Hamdi Türkmen

Hamdi Türkmen

hamdi-turkmen@hotmail.com

Tüm Yazıları
Haberin Devamı

Benim bile kafam karışık...

Hakim ve savcılarınki nasıl karışık olmasın? İzmir’de iki gündür devam eden Büyükşehir Davası’nda aslına bakarsanız tam bir hukuksal garabetle karşı karşıyayız.

Başkan Aziz Kocaoğlu ve 130 arkadaşı, 250 ve 251’inci maddeden yargılanıyorlar.

Ancak son çıkarılan kanunla, 250 ve 251. maddelerin yetkileri Terörle Mücadele Yasası’na eklendi.

Ergenekon, Balyoz, Andıç ve KCK davaları neyse...

Büyükşehir’de devlete karşı işlenmiş bir cürüm, darbe girişimi, terör suçu ya da silahlı bir çete yok ki? Silahlı değil ama menfaat çetesi var diyebilir misiniz? Diyemezsiniz...

Ne çete örgütünün başı olmakla suçlanan 1 nolu sanık Kocaoğlu hakkında ne de diğerleriyle ilgili, “şunu yaparak cebine şu kadar para koymuştur” diye bir olay da yok.

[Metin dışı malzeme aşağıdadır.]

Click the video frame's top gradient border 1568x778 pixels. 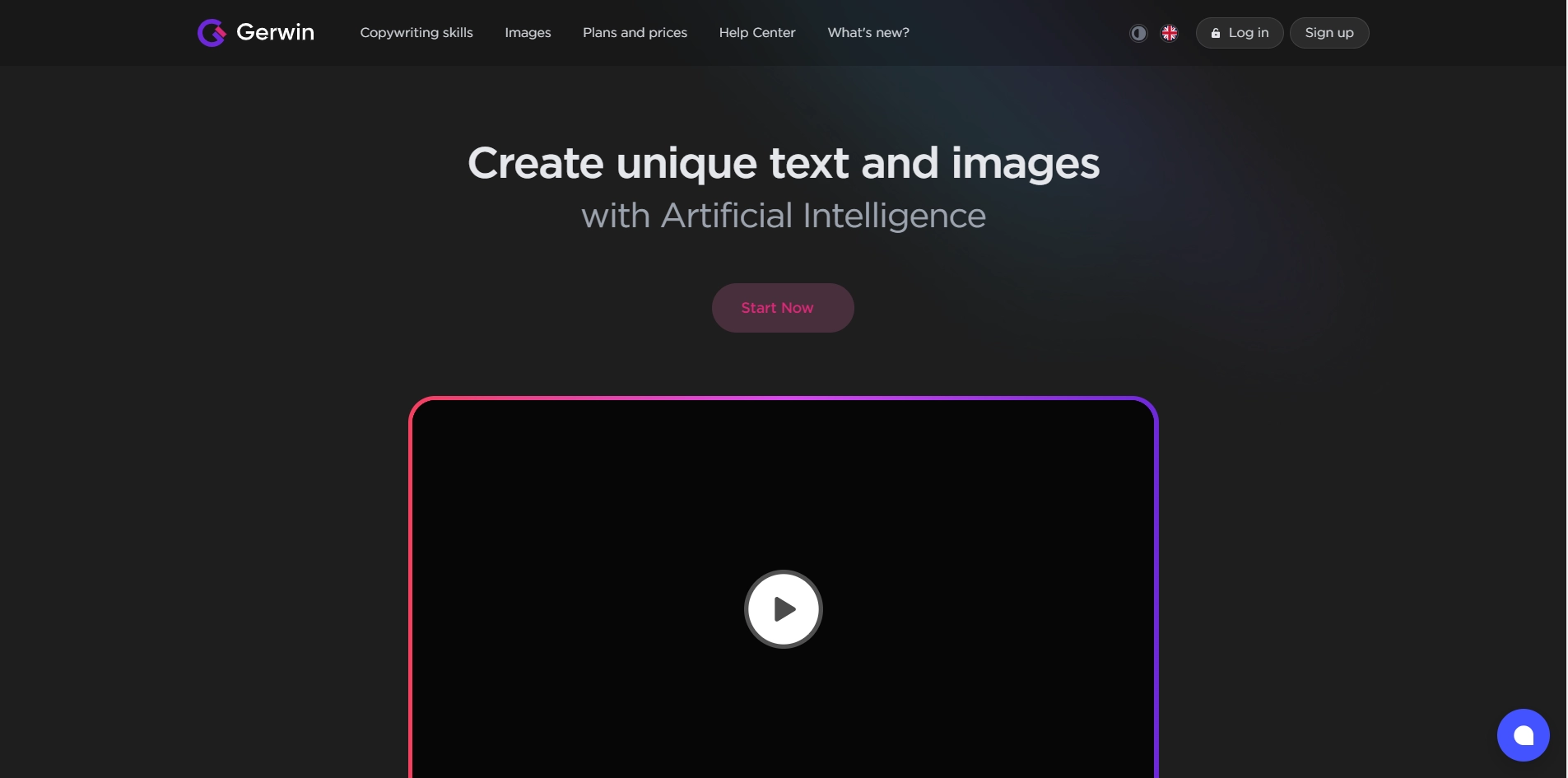784,398
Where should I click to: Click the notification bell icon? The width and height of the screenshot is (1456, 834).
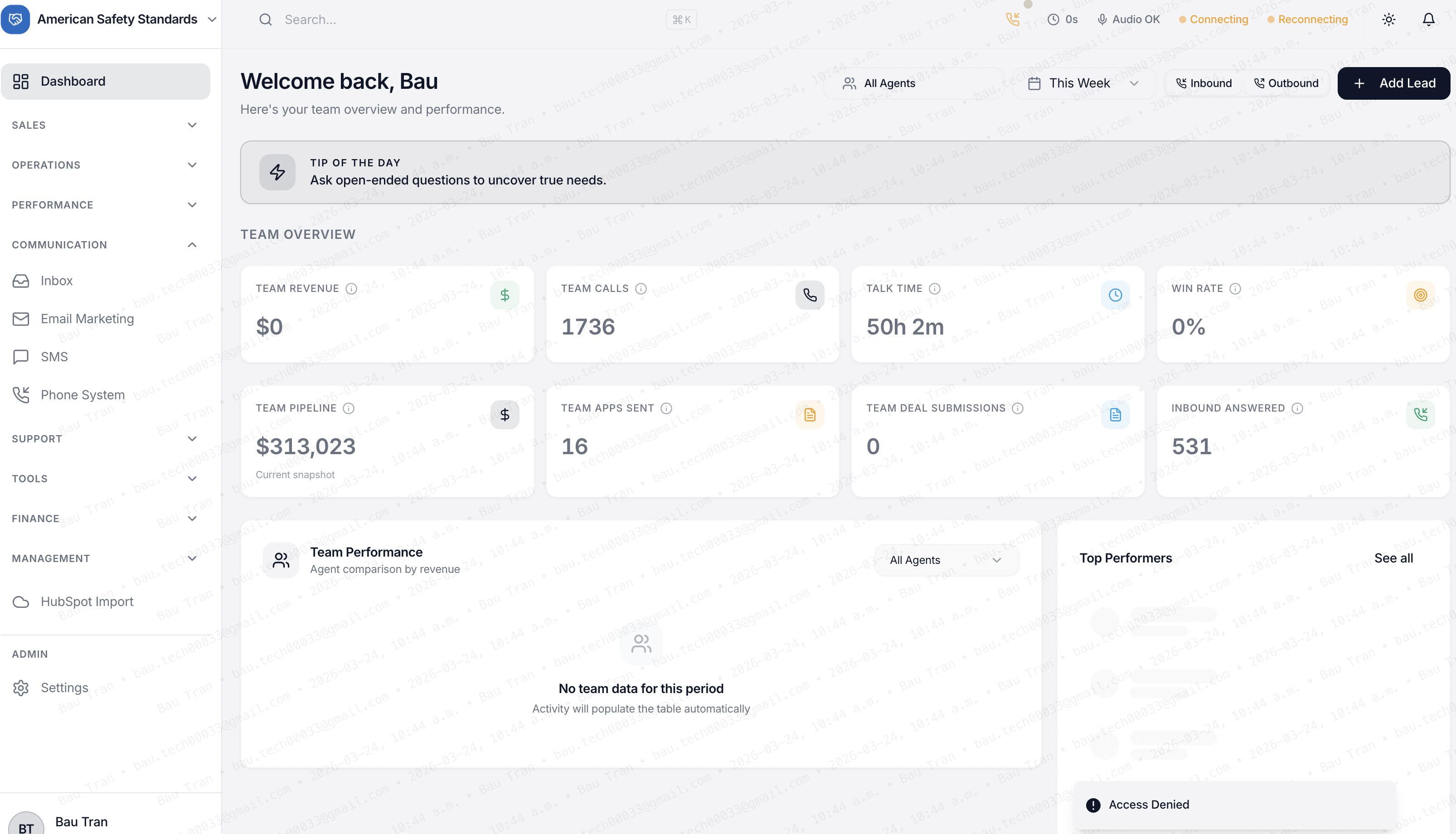[1428, 19]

Bazı ihalelerde kamu zararı oluşmuşmuş! Muş... muş... diyorum; Çünkü, bu suçlama bilirkişi olarak atanmış Maliye müfettişlerinin iddiaları...

Yani ortada kesinleşmiş, sağlıklı ve objektif bir bilirkişi raporu yok.

Ve Büyükşehir’in bürokratları 430 gündür tutuklular.

Ben buna, hükümlülüğe dönüştürülmüş tutukluluk diyorum.

İddiaları bir daha sıralıyorum: Çankaya Katlı Otopark’ı; Kocaoğlu, mafyavari bir şirketin verdiği fahiş fiyata, bu kişilere değil de işletim hakkını belediye şirketine vermiş.

Yani suçu; kamunun malını kamuya vermek.

ESHOT Durak İhalesi; Neden bu ihale Türk lirasından değil de döviz cinsinden yapılarak kurum zarar uğratılmış.

Döviz cinsinden yapılan ihalenin kurumu zarara uğrattığı iddiaları var ya; beni bırakın bu devirde kargaları bile güldürür beyler.

Hem de kahkahalarla...

Köylüden mandalina alıp okullara dağıtmak...

Manisa’daki üretici kooperatifinden atkı-şal alıp öğretmenlere dağıtmak...

23 Nisan’da çocuklara sandviç-kola-ayran dağıtmak için alım yapmak...

Böyle saçma sapan iddialarla uzayıp giden bir dava dosyası...

Ne zengin olan; yat, kat alan var.

Ne altındaki arabasını son model Mercedes, BMW, Audi ya da Jeep’le değiştiren var.

Ne, daha önce Kemeraltı’ndan giyinirken, çakma marka çanta kulanırken, bunları atıp hakikilerini alan var.

Ne çocuğunu Amerika’da okutan var.

Kısacası hiçbiri yok...

Doğrusu benim vicdanım kanıyor, canım çok yanıyor...

Başka vicdanı sızlayan, canı yanan var mı bilmiyorum ama; Müfettiş raporlarına dayandırılarak, iki dinleme, üç-beş şikayet üzerine 25-30-35 yıllık memuriyet hayatı bulunan kişilerin, bırakın 200-400 küsur gün, bir gün dahi cezaevinde tutulması, ellerine kelepçe vurulması pek adaletli değil gibime geliyor.